The Mongoliad Book Three

Frederick smiled briefly at the title, and again when he caught sight of Pecorara scowling at the other Cardinal. “I asked you to step ahead of your brother. You are merely alongside him. Get the hell in front of him, man, you are the one I am talking to now.”

 

 

Looking like a rabbit wondering which way to flee from two dogs, Monferrato took another careful step forward. Ocyrhoe could see Pecorara bristle. What silly games, she thought. Ferenc was still tugging Helmuth’s sleeve, hoping for a translation of what was happening. Ocyrhoe reached over and started to spell out the Latin word for what had just happened, but changed her mind at the last moment. Cast out, she signed. Surely he would understand that much, she thought. The youth glanced uncertainly at Frederick and then at Ocyrhoe. Ferenc shrugged, letting her know that he understood what she was telling him—this was something very bad that churchmen could do to other people—but he was not sure what it meant, exactly.

 

Frederick didn’t seem at all perturbed.

 

“Your Eminence,” said Frederick to Monferrato. “If you will give me your solemn oath that you will not perform this same heathenish ritual against me, I will liberate you, instead, and my young scouts here will take you to the Papal enclave. Do not look behind you at Pecorara; this is your decision, and you must make it on your own.”

 

There followed an eternal period of perhaps five heartbeats, as the Cardinal struggled internally with all sorts of demons whose power over him Ocyrhoe could not comprehend. It was transparently obvious that he would agree, so when at last he did so, with a single mute nod, Frederick’s smile of relief seemed exaggerated to her.

 

“Very well,” the Emperor said, his smile vanishing. “Let us not let this moment of enthusiasm escape. Horses are waiting for you.
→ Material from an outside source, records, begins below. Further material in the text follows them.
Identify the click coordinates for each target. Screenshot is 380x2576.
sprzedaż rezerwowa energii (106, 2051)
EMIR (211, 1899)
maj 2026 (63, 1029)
Get yourself to Rome and end this wearying sede vacante.”

 

 

 

 

 

Rodrigo struggled to rise, but the weight of the vision—of the dying trees, fallen all around him—held him fast. He tried to draw breath, tried to call out to God to ease his suffering—surely he had carried this weight long enough?—but his plea was cut short by a fresh, blinding flash. The ground was hard as stone, yet it shattered and gave way beneath him, and he fell a thousand freezing years through blackness, until suddenly he landed.

 

Was this Hell? It was hot enough—but no, the air was bright, and sunny, dusty even. This was some place on earth, perhaps in the Levant.

 

He felt and then heard a low, melodic rhythm and looked around to see he was surrounded by a thousand men, wearing only loincloths and sandals, sweat glinting from the ribs clearly visible beneath their sun-baked skins, groaning in pained protest against their burden: lined up in long rows pulling at a heavy rope, whipped by cruel slave-drivers wearing hardly more than they were, toiling away at the something that loomed over them.

 

Rodrigo looked up to see what he had already guessed would be there: a half-built pyramid. These driven men were tugging the next huge block into place, and he knew them, he knew them all: these were the sons of Israel, enslaved in Egypt.

 

The clouds rolled on overhead, tempering the heat of the day, and several men looked up in hopeful anticipation of a drizzle. But with a cough of thunder, the clouds darkened, opened great rents in the heavens—and the rain plummeted in sheets, but this rain was red and warm and sticky-slick: with shrieks of horror and disgust, the men held their hands over their heads and began to run around aimlessly, dragging their fetters and their overseers after them—all desperate for a shelter that was not there.

 

Rodrigo watched once more as if he stood before a stage spectacle; no blood fell on him, but he could hear it spatter on the ground and on men’s skin; the air reeked of it, a foulness that made him choke and gag. As the screams grew louder and the panicked raced about more frantically still, the rain of blood gave way to a slimy cascade of frogs—live frogs, landing in heaps below the angry green sky, their croaking glugs of fear and confusion almost as loud as the cacophony of the men on whom they fell. Many that did not split open and spill their innards were instantly trampled on and smashed flat; others hopped about and added to the bedlam, as Rodrigo watched, knowing with a sick feeling, exactly what had to come next.